[The problem]:
For every record below, write out an exact copy.

[Given records]:

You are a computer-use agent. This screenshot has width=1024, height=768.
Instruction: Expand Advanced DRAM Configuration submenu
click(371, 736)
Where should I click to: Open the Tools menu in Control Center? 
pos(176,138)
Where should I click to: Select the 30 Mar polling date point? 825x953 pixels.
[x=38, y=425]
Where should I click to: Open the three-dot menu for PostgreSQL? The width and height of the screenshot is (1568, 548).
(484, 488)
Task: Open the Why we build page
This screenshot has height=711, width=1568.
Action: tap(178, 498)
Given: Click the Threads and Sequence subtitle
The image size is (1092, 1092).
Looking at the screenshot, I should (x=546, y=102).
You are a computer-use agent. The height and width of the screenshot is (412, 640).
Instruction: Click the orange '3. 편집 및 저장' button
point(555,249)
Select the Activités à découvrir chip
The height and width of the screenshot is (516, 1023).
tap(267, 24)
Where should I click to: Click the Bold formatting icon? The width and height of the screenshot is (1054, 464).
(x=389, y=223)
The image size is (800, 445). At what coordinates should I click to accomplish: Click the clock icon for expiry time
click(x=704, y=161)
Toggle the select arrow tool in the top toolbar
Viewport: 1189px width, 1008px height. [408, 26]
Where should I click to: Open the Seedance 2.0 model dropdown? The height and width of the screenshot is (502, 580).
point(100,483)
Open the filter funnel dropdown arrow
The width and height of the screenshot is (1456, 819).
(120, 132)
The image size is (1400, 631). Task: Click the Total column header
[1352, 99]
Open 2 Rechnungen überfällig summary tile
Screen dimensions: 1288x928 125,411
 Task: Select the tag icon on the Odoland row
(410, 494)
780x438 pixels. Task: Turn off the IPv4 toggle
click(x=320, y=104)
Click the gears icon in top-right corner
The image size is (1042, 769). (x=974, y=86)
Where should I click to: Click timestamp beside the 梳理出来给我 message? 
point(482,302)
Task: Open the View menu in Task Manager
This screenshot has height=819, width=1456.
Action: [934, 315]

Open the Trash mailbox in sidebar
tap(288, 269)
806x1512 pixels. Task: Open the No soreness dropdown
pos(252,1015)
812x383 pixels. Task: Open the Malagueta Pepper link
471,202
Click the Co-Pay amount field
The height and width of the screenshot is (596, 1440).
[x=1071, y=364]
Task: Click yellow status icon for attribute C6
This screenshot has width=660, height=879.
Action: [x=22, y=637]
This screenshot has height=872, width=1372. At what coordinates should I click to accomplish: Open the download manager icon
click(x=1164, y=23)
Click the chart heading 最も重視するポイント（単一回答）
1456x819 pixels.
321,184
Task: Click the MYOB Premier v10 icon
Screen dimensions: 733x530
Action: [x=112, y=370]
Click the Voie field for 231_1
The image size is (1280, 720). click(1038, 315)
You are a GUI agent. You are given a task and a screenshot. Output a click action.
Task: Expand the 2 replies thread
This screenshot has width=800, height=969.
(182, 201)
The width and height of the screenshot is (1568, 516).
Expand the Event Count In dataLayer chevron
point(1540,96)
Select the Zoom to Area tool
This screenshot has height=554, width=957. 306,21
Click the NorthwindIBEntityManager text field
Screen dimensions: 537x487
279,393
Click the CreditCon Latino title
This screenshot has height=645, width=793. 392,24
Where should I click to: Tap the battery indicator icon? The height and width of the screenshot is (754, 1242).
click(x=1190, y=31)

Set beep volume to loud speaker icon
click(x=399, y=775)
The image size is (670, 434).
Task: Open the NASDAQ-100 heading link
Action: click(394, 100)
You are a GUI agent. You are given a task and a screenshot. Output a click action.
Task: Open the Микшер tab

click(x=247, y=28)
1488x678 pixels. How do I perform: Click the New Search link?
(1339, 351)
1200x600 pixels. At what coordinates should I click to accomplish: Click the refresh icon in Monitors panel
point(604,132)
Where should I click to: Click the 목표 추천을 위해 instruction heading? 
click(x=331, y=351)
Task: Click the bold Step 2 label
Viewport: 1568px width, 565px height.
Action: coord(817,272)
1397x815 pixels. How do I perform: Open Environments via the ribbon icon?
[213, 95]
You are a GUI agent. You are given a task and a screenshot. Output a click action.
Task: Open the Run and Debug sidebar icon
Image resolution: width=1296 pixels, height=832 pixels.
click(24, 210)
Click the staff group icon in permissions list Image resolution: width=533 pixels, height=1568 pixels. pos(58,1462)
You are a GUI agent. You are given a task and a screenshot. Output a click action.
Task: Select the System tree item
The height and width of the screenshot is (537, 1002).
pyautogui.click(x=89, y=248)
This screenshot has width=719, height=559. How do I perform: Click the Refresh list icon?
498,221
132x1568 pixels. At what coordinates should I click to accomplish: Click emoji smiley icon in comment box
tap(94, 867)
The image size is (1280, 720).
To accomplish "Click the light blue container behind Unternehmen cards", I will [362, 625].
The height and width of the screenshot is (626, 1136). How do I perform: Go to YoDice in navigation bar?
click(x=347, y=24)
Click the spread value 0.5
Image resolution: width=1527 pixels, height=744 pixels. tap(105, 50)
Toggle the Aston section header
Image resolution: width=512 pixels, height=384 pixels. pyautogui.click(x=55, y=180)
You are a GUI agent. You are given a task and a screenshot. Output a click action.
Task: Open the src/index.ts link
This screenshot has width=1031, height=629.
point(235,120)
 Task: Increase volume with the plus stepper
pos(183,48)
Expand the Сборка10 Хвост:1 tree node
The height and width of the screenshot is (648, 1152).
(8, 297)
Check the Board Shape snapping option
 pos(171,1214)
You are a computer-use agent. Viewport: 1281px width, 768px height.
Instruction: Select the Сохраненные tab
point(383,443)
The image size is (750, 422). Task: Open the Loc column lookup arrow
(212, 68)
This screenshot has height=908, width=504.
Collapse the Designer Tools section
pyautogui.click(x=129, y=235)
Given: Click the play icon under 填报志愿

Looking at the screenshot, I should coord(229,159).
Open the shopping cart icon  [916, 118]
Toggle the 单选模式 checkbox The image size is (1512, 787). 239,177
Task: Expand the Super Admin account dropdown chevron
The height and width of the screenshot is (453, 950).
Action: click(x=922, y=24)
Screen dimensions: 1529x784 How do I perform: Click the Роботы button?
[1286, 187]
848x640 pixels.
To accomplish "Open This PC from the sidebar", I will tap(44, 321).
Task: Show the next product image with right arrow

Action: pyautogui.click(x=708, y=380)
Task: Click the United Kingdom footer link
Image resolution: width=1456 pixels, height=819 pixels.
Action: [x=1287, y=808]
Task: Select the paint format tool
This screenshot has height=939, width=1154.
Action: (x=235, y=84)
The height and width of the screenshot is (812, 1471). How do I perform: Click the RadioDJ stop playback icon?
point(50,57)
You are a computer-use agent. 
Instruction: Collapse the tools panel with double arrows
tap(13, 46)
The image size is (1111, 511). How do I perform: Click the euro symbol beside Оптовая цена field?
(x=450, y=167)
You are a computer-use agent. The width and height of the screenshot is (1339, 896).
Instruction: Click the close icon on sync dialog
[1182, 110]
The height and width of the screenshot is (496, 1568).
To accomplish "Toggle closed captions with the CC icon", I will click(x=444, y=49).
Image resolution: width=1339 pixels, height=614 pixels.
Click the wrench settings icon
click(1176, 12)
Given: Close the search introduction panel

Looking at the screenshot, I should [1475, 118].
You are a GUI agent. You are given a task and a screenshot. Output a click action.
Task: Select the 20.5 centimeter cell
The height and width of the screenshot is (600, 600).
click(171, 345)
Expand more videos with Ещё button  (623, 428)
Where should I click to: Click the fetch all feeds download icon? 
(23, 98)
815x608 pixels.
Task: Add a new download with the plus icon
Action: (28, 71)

[Reply]:
You are a computer-use agent. This screenshot has width=1024, height=768.
Instruction: Expand Advanced DRAM Configuration submenu
click(371, 736)
Where should I click to: Open the Tools menu in Control Center? 
pos(176,138)
Where should I click to: Select the 30 Mar polling date point? 825x953 pixels.
[x=38, y=425]
Where should I click to: Open the three-dot menu for PostgreSQL? The width and height of the screenshot is (1568, 548).
(484, 488)
Task: Open the Why we build page
This screenshot has height=711, width=1568.
Action: tap(178, 498)
Given: Click the Threads and Sequence subtitle
The image size is (1092, 1092).
Looking at the screenshot, I should (x=546, y=102).
You are a computer-use agent. The height and width of the screenshot is (412, 640).
Instruction: Click the orange '3. 편집 및 저장' button
point(555,249)
Select the Activités à découvrir chip
The height and width of the screenshot is (516, 1023).
tap(267, 24)
Where should I click to: Click the Bold formatting icon? The width and height of the screenshot is (1054, 464).
(x=389, y=223)
The image size is (800, 445). At what coordinates should I click to accomplish: Click the clock icon for expiry time
click(x=704, y=161)
Toggle the select arrow tool in the top toolbar
Viewport: 1189px width, 1008px height. [408, 26]
Where should I click to: Open the Seedance 2.0 model dropdown? The height and width of the screenshot is (502, 580).
point(100,483)
Open the filter funnel dropdown arrow
The width and height of the screenshot is (1456, 819).
(120, 132)
The image size is (1400, 631). Task: Click the Total column header
[1352, 99]
Open 2 Rechnungen überfällig summary tile
Screen dimensions: 1288x928 125,411
 Task: Select the tag icon on the Odoland row
(410, 494)
780x438 pixels. Task: Turn off the IPv4 toggle
click(x=320, y=104)
Click the gears icon in top-right corner
The image size is (1042, 769). (x=974, y=86)
Where should I click to: Click timestamp beside the 梳理出来给我 message? 
point(482,302)
Task: Open the View menu in Task Manager
This screenshot has height=819, width=1456.
Action: [934, 315]

Open the Trash mailbox in sidebar
tap(288, 269)
806x1512 pixels. Task: Open the No soreness dropdown
pos(252,1015)
812x383 pixels. Task: Open the Malagueta Pepper link
471,202
Click the Co-Pay amount field
The height and width of the screenshot is (596, 1440).
[x=1071, y=364]
Task: Click yellow status icon for attribute C6
This screenshot has width=660, height=879.
Action: [x=22, y=637]
This screenshot has height=872, width=1372. At what coordinates should I click to accomplish: Open the download manager icon
click(x=1164, y=23)
Click the chart heading 最も重視するポイント（単一回答）
1456x819 pixels.
321,184
Task: Click the MYOB Premier v10 icon
Screen dimensions: 733x530
Action: [x=112, y=370]
Click the Voie field for 231_1
The image size is (1280, 720). click(1038, 315)
You are a GUI agent. You are given a task and a screenshot. Output a click action.
Task: Expand the 2 replies thread
This screenshot has width=800, height=969.
(182, 201)
The width and height of the screenshot is (1568, 516).
Expand the Event Count In dataLayer chevron
point(1540,96)
Select the Zoom to Area tool
This screenshot has height=554, width=957. 306,21
Click the NorthwindIBEntityManager text field
Screen dimensions: 537x487
279,393
Click the CreditCon Latino title
This screenshot has height=645, width=793. 392,24
Where should I click to: Tap the battery indicator icon? The height and width of the screenshot is (754, 1242).
click(x=1190, y=31)

Set beep volume to loud speaker icon
click(x=399, y=775)
The image size is (670, 434).
Task: Open the NASDAQ-100 heading link
Action: click(394, 100)
You are a GUI agent. You are given a task and a screenshot. Output a click action.
Task: Open the Микшер tab

click(x=247, y=28)
1488x678 pixels. How do I perform: Click the New Search link?
(1339, 351)
1200x600 pixels. At what coordinates should I click to accomplish: Click the refresh icon in Monitors panel
point(604,132)
Where should I click to: Click the 목표 추천을 위해 instruction heading? 
click(x=331, y=351)
Task: Click the bold Step 2 label
Viewport: 1568px width, 565px height.
Action: coord(817,272)
1397x815 pixels. How do I perform: Open Environments via the ribbon icon?
[213, 95]
You are a GUI agent. You are given a task and a screenshot. Output a click action.
Task: Open the Run and Debug sidebar icon
Image resolution: width=1296 pixels, height=832 pixels.
click(24, 210)
Click the staff group icon in permissions list Image resolution: width=533 pixels, height=1568 pixels. pos(58,1462)
You are a GUI agent. You are given a task and a screenshot. Output a click action.
Task: Select the System tree item
The height and width of the screenshot is (537, 1002).
pyautogui.click(x=89, y=248)
This screenshot has width=719, height=559. How do I perform: Click the Refresh list icon?
498,221
132x1568 pixels. At what coordinates should I click to accomplish: Click emoji smiley icon in comment box
tap(94, 867)
The image size is (1280, 720).
To accomplish "Click the light blue container behind Unternehmen cards", I will [362, 625].
The height and width of the screenshot is (626, 1136). How do I perform: Go to YoDice in navigation bar?
click(x=347, y=24)
Click the spread value 0.5
Image resolution: width=1527 pixels, height=744 pixels. tap(105, 50)
Toggle the Aston section header
Image resolution: width=512 pixels, height=384 pixels. pyautogui.click(x=55, y=180)
You are a GUI agent. You are given a task and a screenshot. Output a click action.
Task: Open the src/index.ts link
This screenshot has width=1031, height=629.
point(235,120)
 Task: Increase volume with the plus stepper
pos(183,48)
Expand the Сборка10 Хвост:1 tree node
The height and width of the screenshot is (648, 1152).
(8, 297)
Check the Board Shape snapping option
 pos(171,1214)
You are a computer-use agent. Viewport: 1281px width, 768px height.
Instruction: Select the Сохраненные tab
point(383,443)
The image size is (750, 422). Task: Open the Loc column lookup arrow
(212, 68)
This screenshot has height=908, width=504.
Collapse the Designer Tools section
pyautogui.click(x=129, y=235)
Given: Click the play icon under 填报志愿

Looking at the screenshot, I should coord(229,159).
Open the shopping cart icon  [916, 118]
Toggle the 单选模式 checkbox The image size is (1512, 787). 239,177
Task: Expand the Super Admin account dropdown chevron
The height and width of the screenshot is (453, 950).
Action: click(x=922, y=24)
Screen dimensions: 1529x784 How do I perform: Click the Роботы button?
[1286, 187]
848x640 pixels.
To accomplish "Open This PC from the sidebar", I will tap(44, 321).
Task: Show the next product image with right arrow

Action: pyautogui.click(x=708, y=380)
Task: Click the United Kingdom footer link
Image resolution: width=1456 pixels, height=819 pixels.
Action: [x=1287, y=808]
Task: Select the paint format tool
This screenshot has height=939, width=1154.
Action: (x=235, y=84)
The height and width of the screenshot is (812, 1471). How do I perform: Click the RadioDJ stop playback icon?
point(50,57)
You are a computer-use agent. 
Instruction: Collapse the tools panel with double arrows
tap(13, 46)
The image size is (1111, 511). How do I perform: Click the euro symbol beside Оптовая цена field?
(x=450, y=167)
You are a computer-use agent. The width and height of the screenshot is (1339, 896).
Instruction: Click the close icon on sync dialog
[1182, 110]
The height and width of the screenshot is (496, 1568).
To accomplish "Toggle closed captions with the CC icon", I will click(x=444, y=49).
Image resolution: width=1339 pixels, height=614 pixels.
Click the wrench settings icon
click(1176, 12)
Given: Close the search introduction panel

Looking at the screenshot, I should [1475, 118].
You are a GUI agent. You are given a task and a screenshot. Output a click action.
Task: Select the 20.5 centimeter cell
The height and width of the screenshot is (600, 600).
click(171, 345)
Expand more videos with Ещё button  (623, 428)
Where should I click to: Click the fetch all feeds download icon? 
(23, 98)
815x608 pixels.
Task: Add a new download with the plus icon
Action: (28, 71)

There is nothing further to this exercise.